Date Joined Nov 2008
Total Posts : 3732
   Posted 2/5/2011 10:18 PM (GMT -6)   
Mr Bill,
Prostascint is used to see if you have lymphnode involvement and it is not very acccurrate. Dr Myers sent his pateints to Holland for the Combidex. He used Prostascint before Combidex was available.
Since you already know you have lymphnode involvement why take an inaccurrate test to tell you something you already know?
It is not accurrate enough to use it to individually target infected nodes so the only choice you have is radiation to the pelvic bed or full body radiation. In either case with node involvement HT is recommended with or without radiation. It is very unlikely that radiation alone will control your PC, but it could make HT more effective.
With seminal vessicle invasion there is a very high probability of lymphnode involvement in the lympnodes that were not sampled in surgery because it follows a different path and these nodes are not easily sampled.
The advice to find a top notch medical oncologist that specializes in only advanced PC is excellent advice and travel should be a secondary consideration.

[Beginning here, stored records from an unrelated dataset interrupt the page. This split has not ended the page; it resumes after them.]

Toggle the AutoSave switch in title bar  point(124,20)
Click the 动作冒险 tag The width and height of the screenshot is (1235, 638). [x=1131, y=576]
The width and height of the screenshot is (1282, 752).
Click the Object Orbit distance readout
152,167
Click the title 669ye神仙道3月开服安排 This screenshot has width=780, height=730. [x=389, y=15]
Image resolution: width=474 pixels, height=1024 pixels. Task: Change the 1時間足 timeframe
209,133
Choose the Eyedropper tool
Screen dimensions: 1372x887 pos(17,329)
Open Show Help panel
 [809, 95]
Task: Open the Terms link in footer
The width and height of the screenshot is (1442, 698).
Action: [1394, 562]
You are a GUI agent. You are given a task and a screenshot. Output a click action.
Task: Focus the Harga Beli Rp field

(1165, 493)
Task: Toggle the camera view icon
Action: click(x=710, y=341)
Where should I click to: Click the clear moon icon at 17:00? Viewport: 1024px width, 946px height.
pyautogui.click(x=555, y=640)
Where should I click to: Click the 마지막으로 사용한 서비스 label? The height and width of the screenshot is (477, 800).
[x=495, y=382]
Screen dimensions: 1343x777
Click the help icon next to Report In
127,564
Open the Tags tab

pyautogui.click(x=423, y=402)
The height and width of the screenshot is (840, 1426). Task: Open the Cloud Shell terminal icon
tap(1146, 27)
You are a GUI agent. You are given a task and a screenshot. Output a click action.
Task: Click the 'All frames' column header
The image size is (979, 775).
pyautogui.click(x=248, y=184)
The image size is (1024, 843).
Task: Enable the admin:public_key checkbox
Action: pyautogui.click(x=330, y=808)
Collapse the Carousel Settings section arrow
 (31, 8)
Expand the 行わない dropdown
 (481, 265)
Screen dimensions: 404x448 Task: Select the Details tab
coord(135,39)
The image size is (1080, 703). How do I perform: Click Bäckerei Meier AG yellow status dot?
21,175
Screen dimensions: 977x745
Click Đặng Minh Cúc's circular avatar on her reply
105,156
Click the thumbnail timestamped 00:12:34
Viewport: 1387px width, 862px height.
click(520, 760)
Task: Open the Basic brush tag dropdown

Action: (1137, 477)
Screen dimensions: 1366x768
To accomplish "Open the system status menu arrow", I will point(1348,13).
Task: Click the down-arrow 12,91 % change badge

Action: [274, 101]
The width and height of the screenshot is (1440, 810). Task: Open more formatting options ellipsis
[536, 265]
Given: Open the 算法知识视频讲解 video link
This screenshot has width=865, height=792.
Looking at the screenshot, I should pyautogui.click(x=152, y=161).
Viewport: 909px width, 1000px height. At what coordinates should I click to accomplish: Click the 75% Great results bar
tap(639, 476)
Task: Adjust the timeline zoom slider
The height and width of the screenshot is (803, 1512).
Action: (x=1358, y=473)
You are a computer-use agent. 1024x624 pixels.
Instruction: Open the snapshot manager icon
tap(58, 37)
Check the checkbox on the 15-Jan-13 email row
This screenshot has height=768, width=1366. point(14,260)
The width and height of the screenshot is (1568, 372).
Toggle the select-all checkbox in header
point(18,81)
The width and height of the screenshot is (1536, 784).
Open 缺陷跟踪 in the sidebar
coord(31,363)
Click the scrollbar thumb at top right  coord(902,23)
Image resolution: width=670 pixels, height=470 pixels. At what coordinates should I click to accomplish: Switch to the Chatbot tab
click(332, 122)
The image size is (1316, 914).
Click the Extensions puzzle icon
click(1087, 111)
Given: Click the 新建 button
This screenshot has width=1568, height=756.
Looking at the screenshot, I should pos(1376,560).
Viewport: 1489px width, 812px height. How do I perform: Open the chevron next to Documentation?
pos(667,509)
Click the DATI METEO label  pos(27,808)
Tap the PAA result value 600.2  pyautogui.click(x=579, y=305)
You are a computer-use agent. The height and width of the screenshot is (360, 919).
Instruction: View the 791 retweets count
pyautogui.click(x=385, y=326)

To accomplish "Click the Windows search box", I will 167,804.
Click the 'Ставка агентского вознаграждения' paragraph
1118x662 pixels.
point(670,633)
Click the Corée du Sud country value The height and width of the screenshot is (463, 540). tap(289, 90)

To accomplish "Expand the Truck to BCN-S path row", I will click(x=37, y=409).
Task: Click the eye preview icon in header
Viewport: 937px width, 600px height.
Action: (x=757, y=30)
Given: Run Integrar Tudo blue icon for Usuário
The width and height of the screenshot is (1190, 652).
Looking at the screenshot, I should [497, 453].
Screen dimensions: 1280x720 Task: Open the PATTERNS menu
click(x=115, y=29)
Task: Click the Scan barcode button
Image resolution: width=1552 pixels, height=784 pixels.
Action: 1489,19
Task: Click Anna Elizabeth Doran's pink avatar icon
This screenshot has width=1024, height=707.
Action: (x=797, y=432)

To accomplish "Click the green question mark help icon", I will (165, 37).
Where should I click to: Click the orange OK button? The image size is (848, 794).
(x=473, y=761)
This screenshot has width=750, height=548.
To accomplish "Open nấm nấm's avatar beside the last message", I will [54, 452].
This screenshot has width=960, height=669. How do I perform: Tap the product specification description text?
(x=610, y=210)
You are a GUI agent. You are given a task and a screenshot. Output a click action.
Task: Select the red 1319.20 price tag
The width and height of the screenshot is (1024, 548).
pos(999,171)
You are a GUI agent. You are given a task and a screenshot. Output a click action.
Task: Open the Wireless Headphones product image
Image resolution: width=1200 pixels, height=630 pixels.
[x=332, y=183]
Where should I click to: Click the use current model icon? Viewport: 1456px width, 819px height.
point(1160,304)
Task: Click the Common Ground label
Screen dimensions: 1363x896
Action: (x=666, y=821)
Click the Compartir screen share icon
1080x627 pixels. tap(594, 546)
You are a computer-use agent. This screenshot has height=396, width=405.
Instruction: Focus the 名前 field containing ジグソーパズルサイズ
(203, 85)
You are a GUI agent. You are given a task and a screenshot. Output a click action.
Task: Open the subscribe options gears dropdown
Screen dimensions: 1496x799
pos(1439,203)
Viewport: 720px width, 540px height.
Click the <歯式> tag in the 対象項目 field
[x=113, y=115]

Many speciality doctors do not accept insurance, but this does not mean that you cannot file a claim directly with the insurance company and recoup most of your costs.
Good luck in anything you decide.
JohnT
65 years old, rising psa for 10 years from 4 to 40; 12 biopsies and MRIS all negative. Oct 2009 DXed with G6 <5%. Color Doppler biopsy found 2.5 cm G4+3. Combidex clear. Seeds and IMRT, no side affects and psa .1 at 1.5 years.